DATA SHOWN

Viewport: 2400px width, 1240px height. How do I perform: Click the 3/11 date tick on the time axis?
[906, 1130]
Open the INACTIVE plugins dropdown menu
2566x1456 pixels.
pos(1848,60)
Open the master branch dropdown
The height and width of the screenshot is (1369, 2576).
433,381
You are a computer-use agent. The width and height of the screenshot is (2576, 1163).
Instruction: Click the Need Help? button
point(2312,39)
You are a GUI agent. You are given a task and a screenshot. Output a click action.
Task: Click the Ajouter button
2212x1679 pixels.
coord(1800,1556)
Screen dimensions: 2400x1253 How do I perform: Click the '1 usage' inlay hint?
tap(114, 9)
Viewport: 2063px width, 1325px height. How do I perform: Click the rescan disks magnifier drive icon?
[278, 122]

TRY IT
Print the line that contains "Instruction: Click the Need Help? button", then every later line of the entries above up to and including the last, all exactly as written.

WRITTEN ANSWER
Instruction: Click the Need Help? button
point(2312,39)
You are a GUI agent. You are given a task and a screenshot. Output a click action.
Task: Click the Ajouter button
2212x1679 pixels.
coord(1800,1556)
Screen dimensions: 2400x1253 How do I perform: Click the '1 usage' inlay hint?
tap(114, 9)
Viewport: 2063px width, 1325px height. How do I perform: Click the rescan disks magnifier drive icon?
[278, 122]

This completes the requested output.